___ THE DATA ___

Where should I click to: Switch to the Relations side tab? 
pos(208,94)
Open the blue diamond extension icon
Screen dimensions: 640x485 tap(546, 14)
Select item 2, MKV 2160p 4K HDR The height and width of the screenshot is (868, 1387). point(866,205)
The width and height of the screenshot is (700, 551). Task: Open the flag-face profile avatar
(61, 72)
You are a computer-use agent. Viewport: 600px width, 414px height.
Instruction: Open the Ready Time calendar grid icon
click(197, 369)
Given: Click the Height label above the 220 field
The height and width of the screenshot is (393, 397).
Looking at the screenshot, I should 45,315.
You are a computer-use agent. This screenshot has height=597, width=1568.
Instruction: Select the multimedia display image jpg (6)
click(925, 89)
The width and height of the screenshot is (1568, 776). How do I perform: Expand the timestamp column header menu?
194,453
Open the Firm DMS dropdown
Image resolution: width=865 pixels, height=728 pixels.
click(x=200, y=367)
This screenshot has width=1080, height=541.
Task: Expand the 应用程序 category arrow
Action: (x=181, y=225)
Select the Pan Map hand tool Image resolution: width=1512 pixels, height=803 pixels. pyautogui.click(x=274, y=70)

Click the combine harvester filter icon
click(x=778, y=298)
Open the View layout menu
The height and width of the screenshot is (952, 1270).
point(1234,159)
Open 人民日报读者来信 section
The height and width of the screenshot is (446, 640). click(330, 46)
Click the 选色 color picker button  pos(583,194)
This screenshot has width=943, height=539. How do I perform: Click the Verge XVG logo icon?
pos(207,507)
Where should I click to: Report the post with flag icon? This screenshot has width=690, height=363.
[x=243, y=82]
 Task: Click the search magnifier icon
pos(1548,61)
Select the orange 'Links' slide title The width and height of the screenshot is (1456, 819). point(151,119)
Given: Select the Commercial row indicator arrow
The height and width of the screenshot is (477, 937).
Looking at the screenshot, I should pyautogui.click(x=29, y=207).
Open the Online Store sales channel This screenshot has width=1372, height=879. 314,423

___

# [WHAT TO PRODUCE]
What you return must be the lines above that run from the line with "Instruction: Open the" to the line with "You are a computer-use agent. This", inclusive, each copied exactly.

# [THE ANSWER]
Instruction: Open the Ready Time calendar grid icon
click(197, 369)
Given: Click the Height label above the 220 field
The height and width of the screenshot is (393, 397).
Looking at the screenshot, I should 45,315.
You are a computer-use agent. This screenshot has height=597, width=1568.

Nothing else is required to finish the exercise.